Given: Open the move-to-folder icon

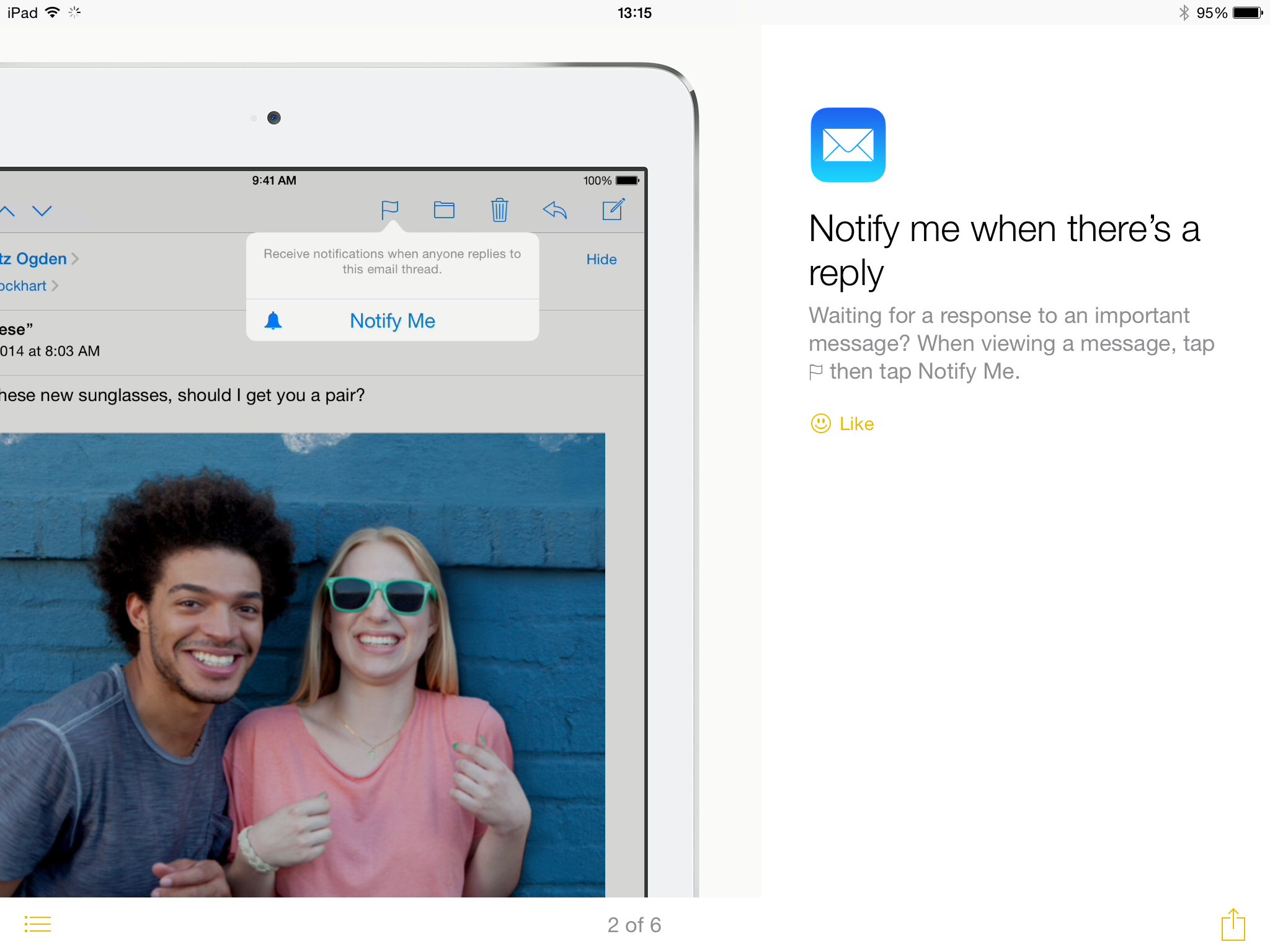Looking at the screenshot, I should click(444, 211).
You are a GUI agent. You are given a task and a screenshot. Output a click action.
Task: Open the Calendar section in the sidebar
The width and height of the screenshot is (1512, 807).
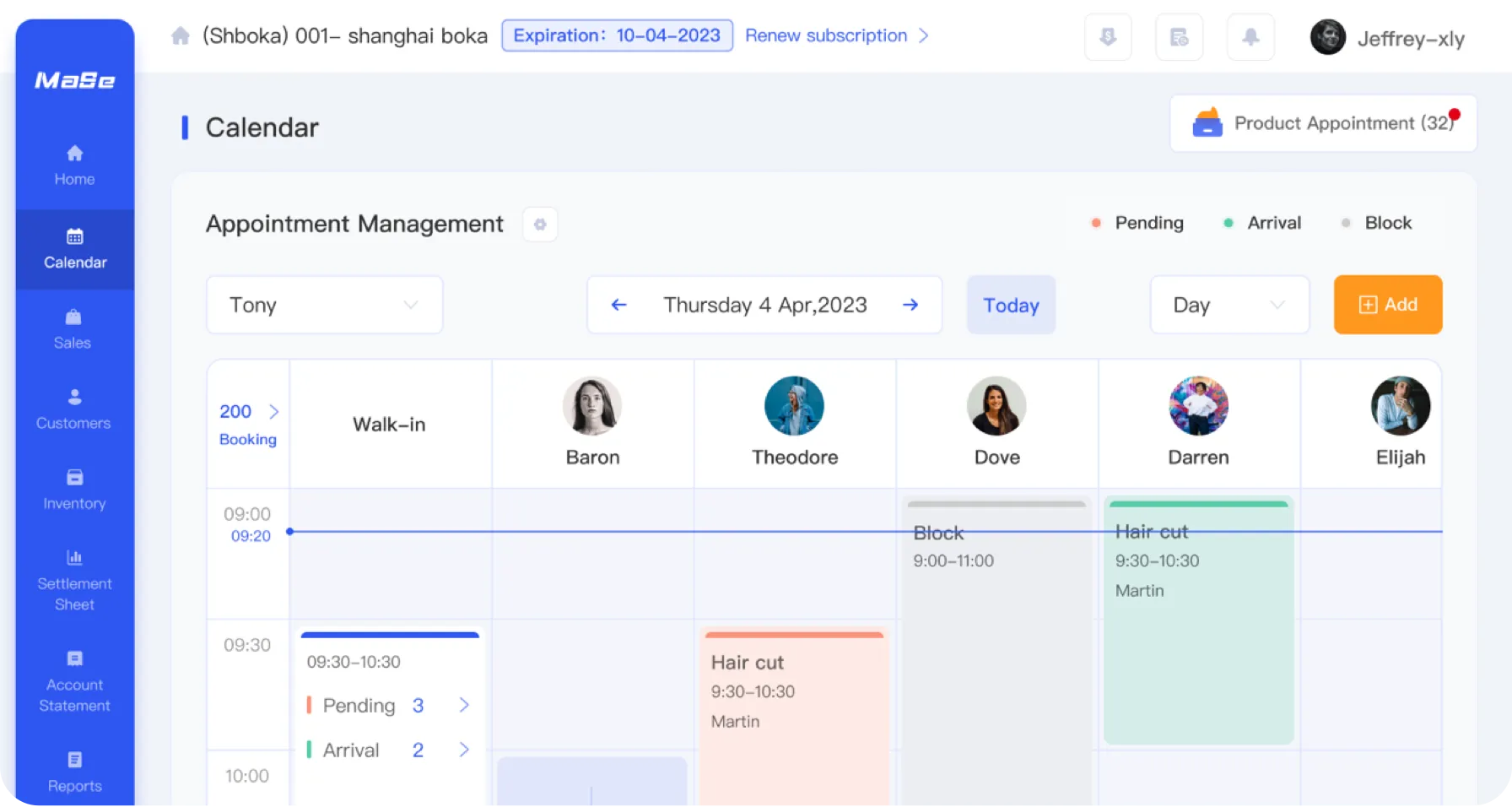[x=74, y=250]
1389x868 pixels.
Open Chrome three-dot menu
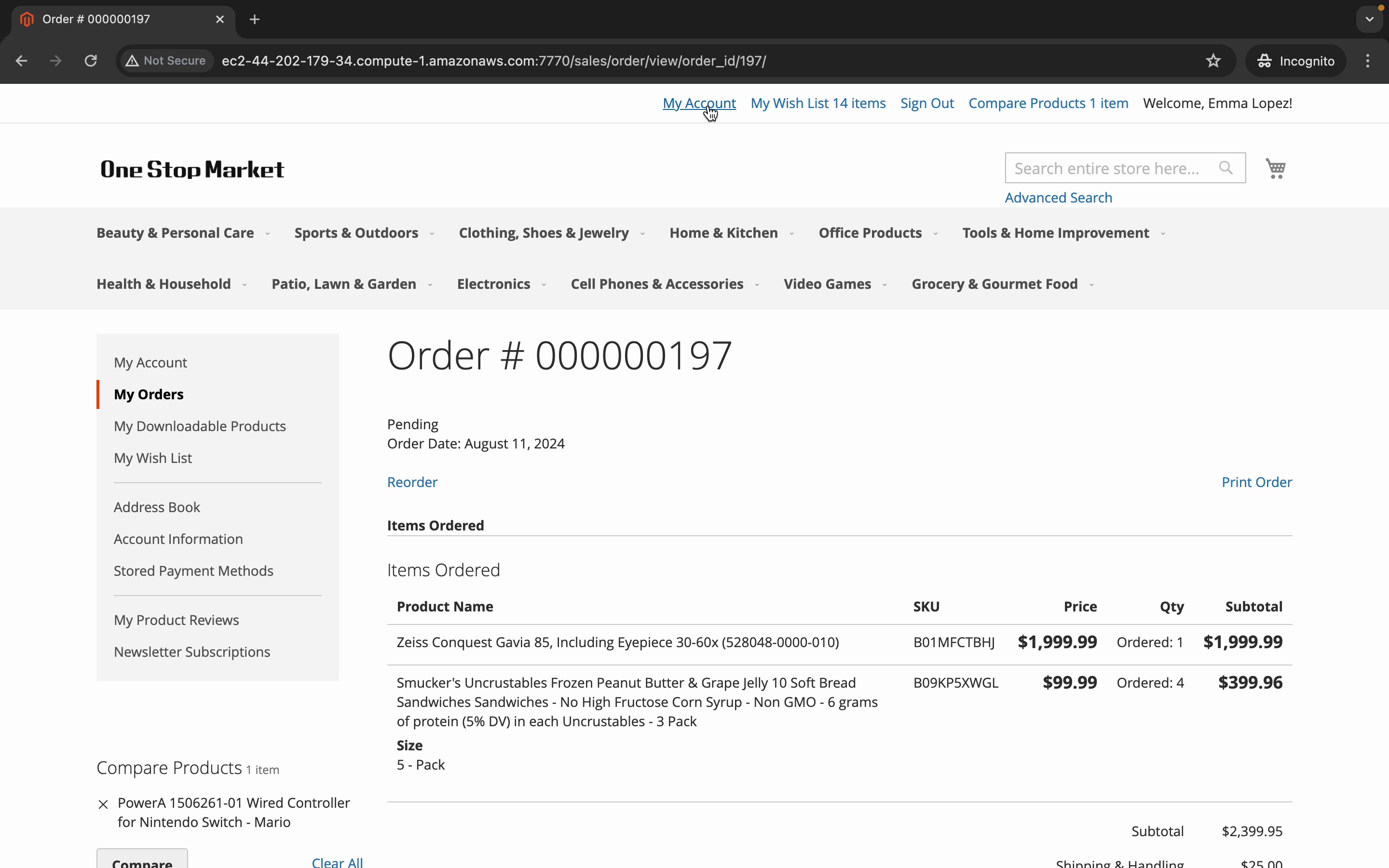click(1368, 61)
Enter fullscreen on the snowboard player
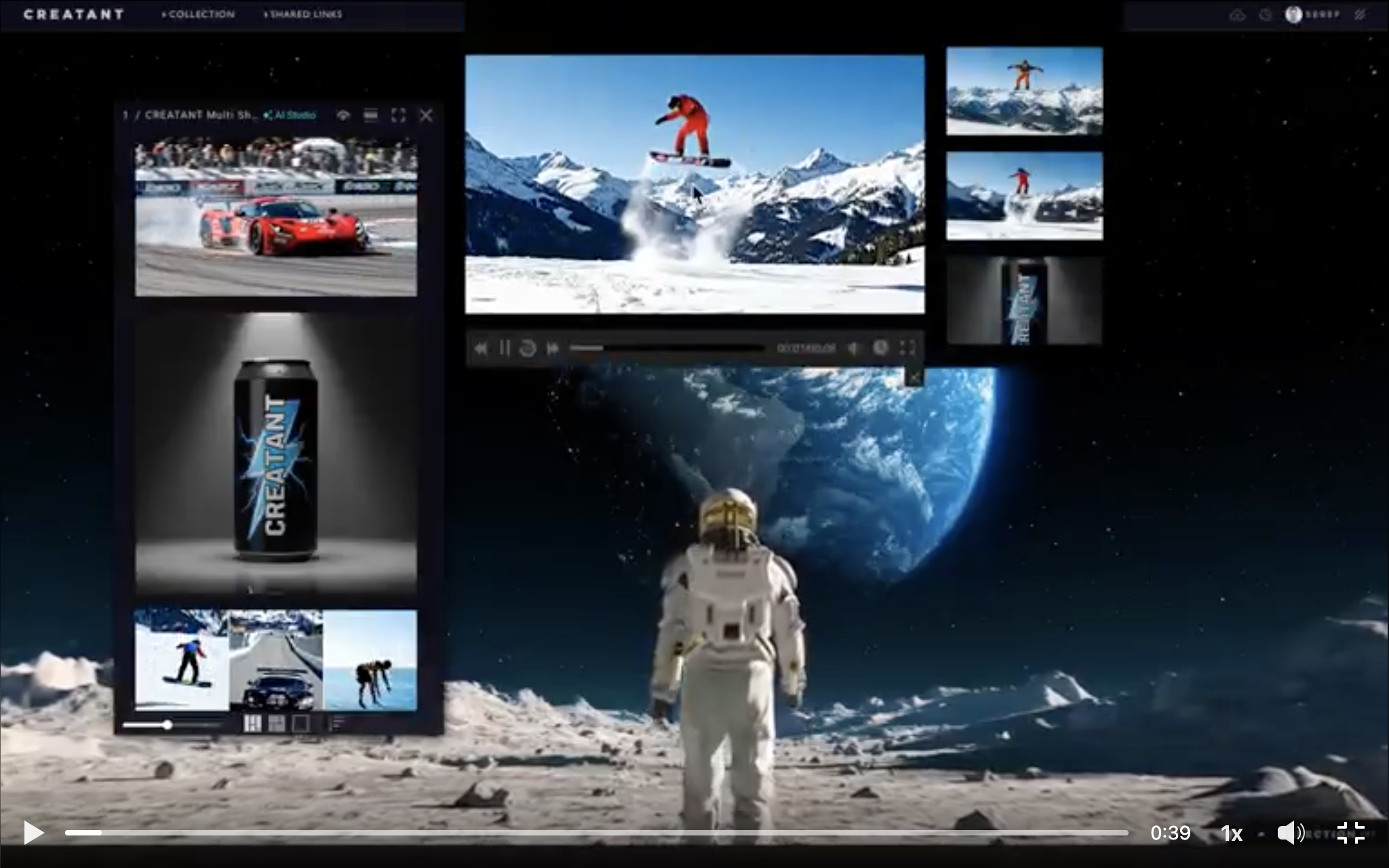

◆ **Exercise directions**: Each line above should be returned exactly as written, apart from any pictures.

◆ **Written answer**:
Given: Open the move-to-folder icon

Looking at the screenshot, I should click(444, 211).
You are a GUI agent. You are given a task and a screenshot. Output a click action.
Task: Open the Calendar section in the sidebar
The width and height of the screenshot is (1512, 807).
[x=74, y=250]
1389x868 pixels.
Open Chrome three-dot menu
click(1368, 61)
Enter fullscreen on the snowboard player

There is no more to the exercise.